# Is this allowed?



## ICE (Jun 6, 2013)

I'm not sure that the contractor punched holes at the top of this cabinet.  I don't like holes above the bus and breakers and having to remove the plastic guard to inspect the conductors seems like a clue that maybe this is wrong.  Anyway I would like to hear from you.









And yes I noticed the NMC sheath.  Now is it cable or just a piece of sheath being used as a tag?

I googled the panel part # trying to find a drawing but all I could find was the price....$2010.00 at Schneider Electric.....that can't be right can it....a couple more of those and you've got a Toyota.


----------



## peach (Jun 7, 2013)

What's the NEMA classification of the service equipment? I'm not sure MC cable is approved for wet location (like exterior); and you shouldn't be (probably) pulling the panel that says "danger" unless you are an electrician.


----------



## ICE (Jun 7, 2013)

peach said:
			
		

> What's the NEMA classification of the service equipment? I'm not sure MC cable is approved for wet location (like exterior); and you shouldn't be (probably) pulling the panel that says "danger" unless you are an electrician.
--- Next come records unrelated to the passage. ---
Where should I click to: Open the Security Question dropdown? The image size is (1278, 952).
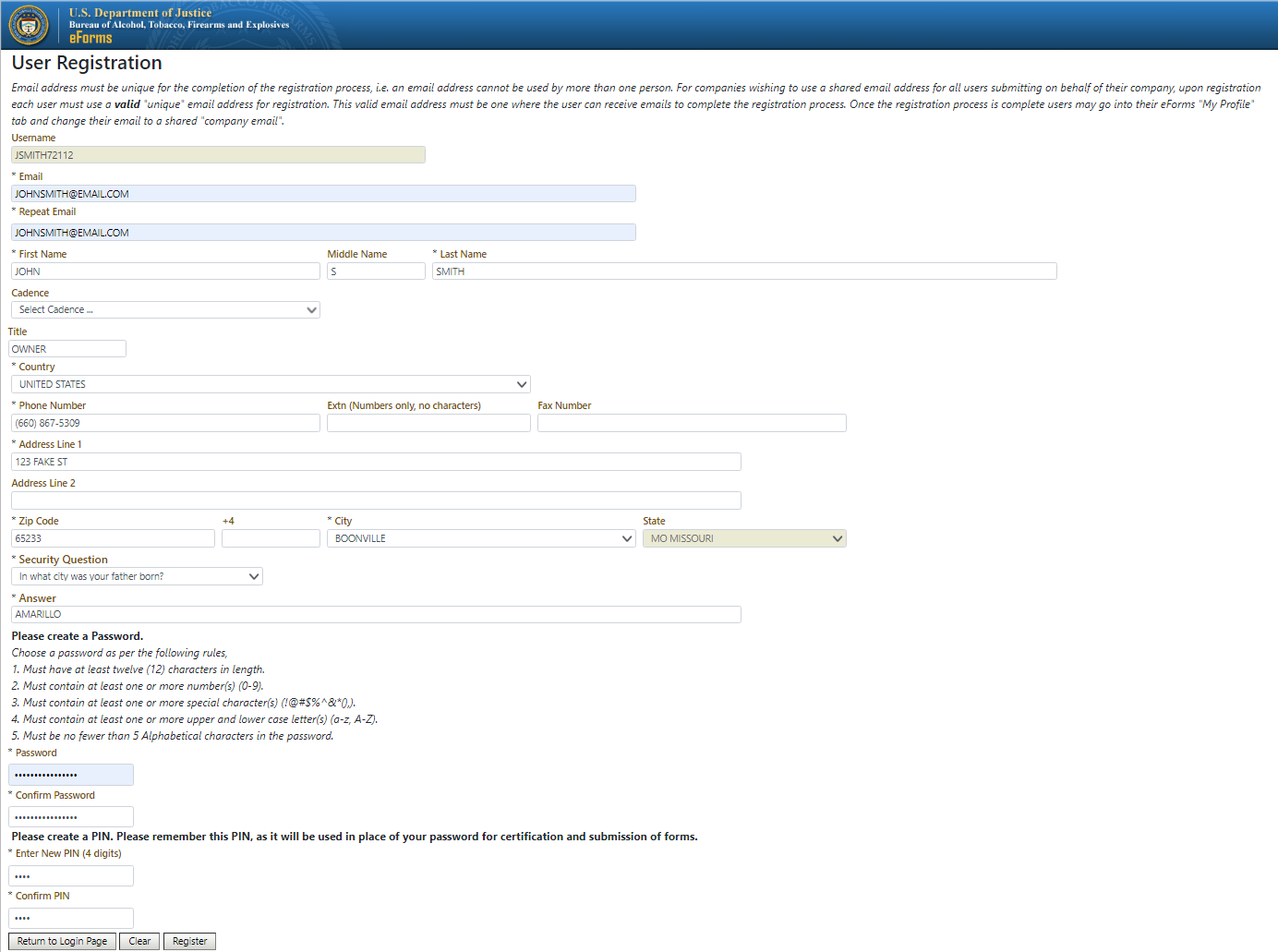137,575
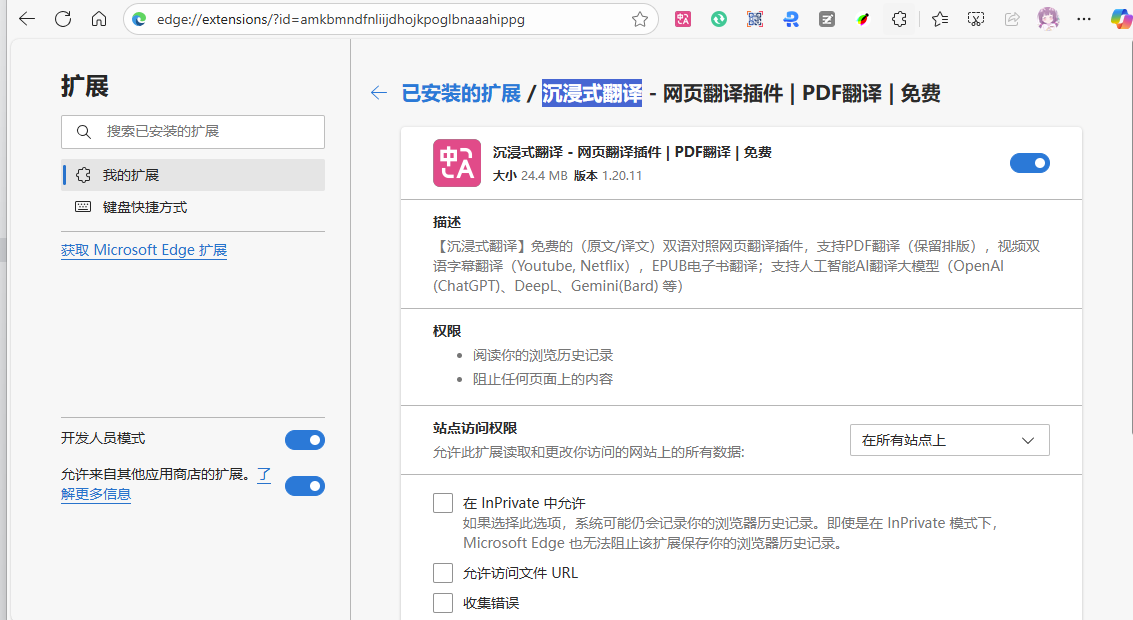Open the 沉浸式翻译 extension icon in toolbar

click(682, 18)
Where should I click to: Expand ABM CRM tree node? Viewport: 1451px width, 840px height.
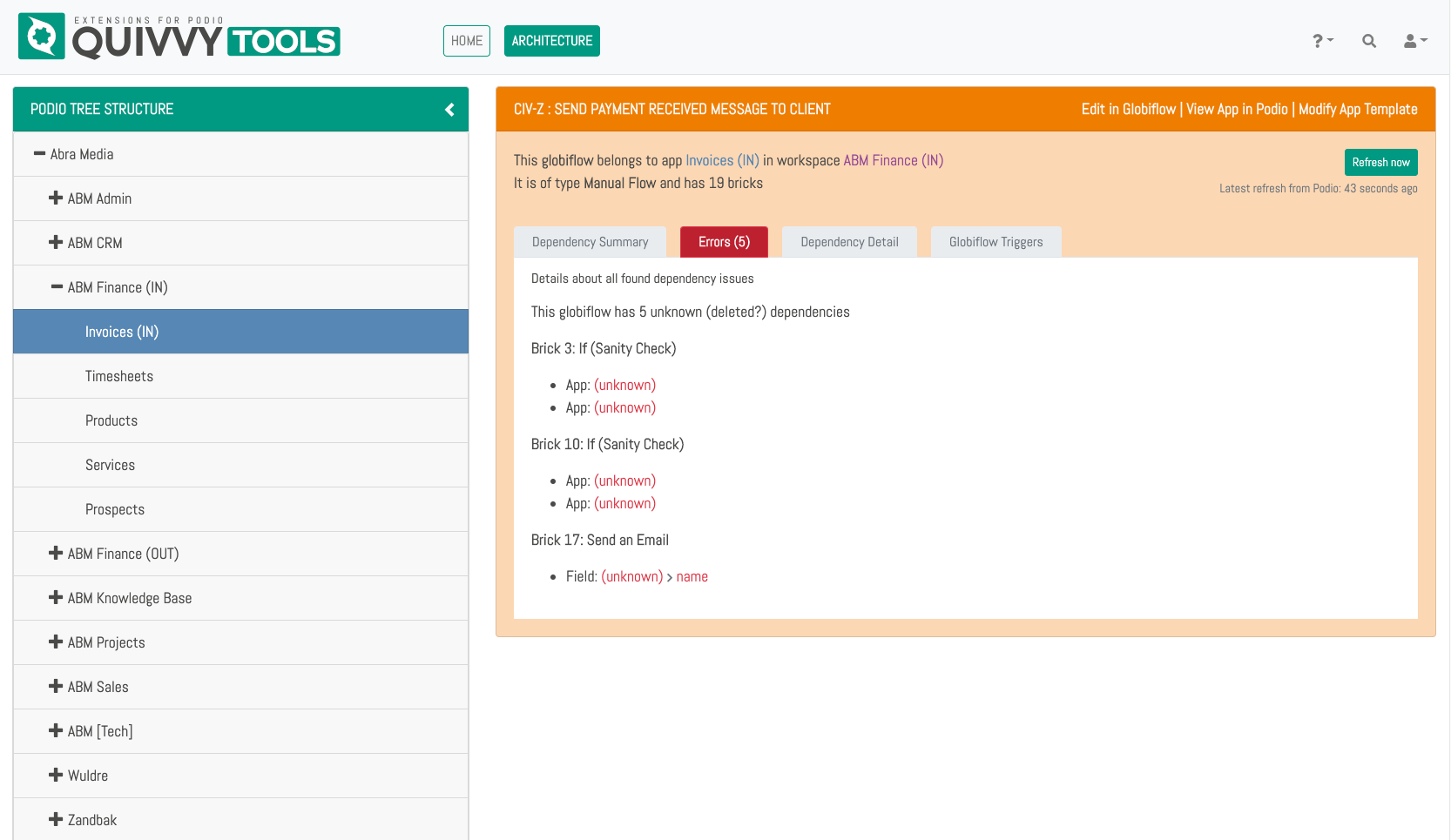pyautogui.click(x=56, y=243)
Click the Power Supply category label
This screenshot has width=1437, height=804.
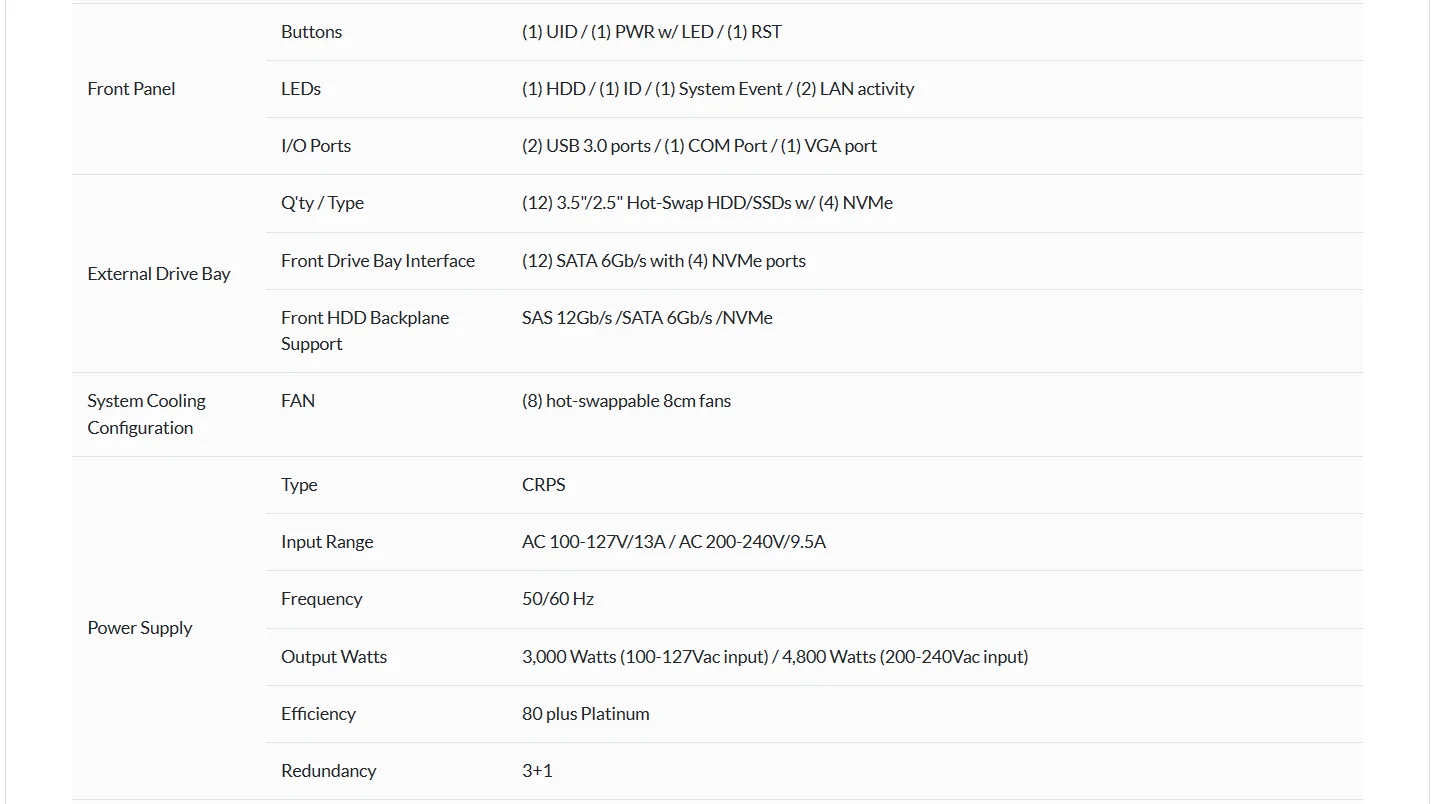tap(140, 628)
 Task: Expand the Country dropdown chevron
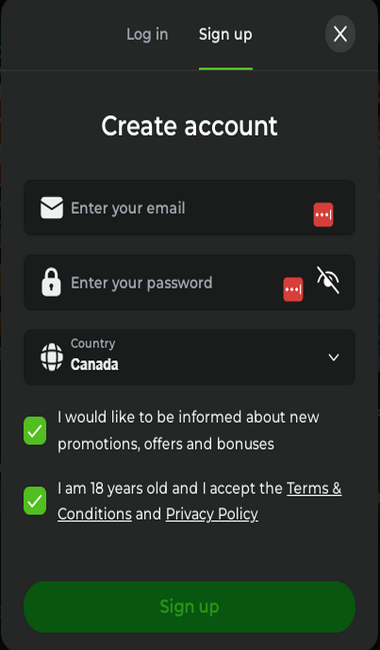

  Besides all of that, what do you think about the holes punched at the top?


----------



## gfretwell (Jun 7, 2013)

I imagine the answer is from the manufacturer. Does punching a hole in the top of a 3r enclosure violate the instructions and void the listing?


----------



## electriclese (Jun 7, 2013)

I am not a fan of the wiretie bundling.  Punching holes in top without sealing locknuts or raintight fittings isn't good.  It's not protected from weather by awning.


----------



## ICE (Jun 7, 2013)

gfretwell said:
			
		

> I imagine the answer is from the manufacturer. Does punching a hole in the top of a 3r enclosure violate the instructions and void the listing?


I might find out the hard way.....I wrote a correction


----------



## electriclese (Jun 7, 2013)

Yep. Cite 312.2

They need raintight compression connectors, meyers hub, or some other approved wet location fittings.


----------



## ICE (Jun 7, 2013)

electriclese said:
			
		

> Yep. Cite 312.2They need raintight compression connectors, meyers hub, or some other approved wet location fittings.


Actually, I asked them to change it up and not come in on the top.  It was part of an A/C-furnace--service upgrade.  There were 18 corrections so I will most likely hear from them.  The work and material gives me the impression that the workman do mostly commercial installations; they are likely to be aware of listing requirements.

On the other hand, maybe they just got lucky and don't know much at all.  It's a craps shoot around here.


----------



## electriclese (Jun 7, 2013)

I agree, looks like someone with a little commercial background (unistrut clue) and / or knows just enough to be dangerous.

Make them do it right for sure.  I personally never drill top of such housings w/o using a meyers hub.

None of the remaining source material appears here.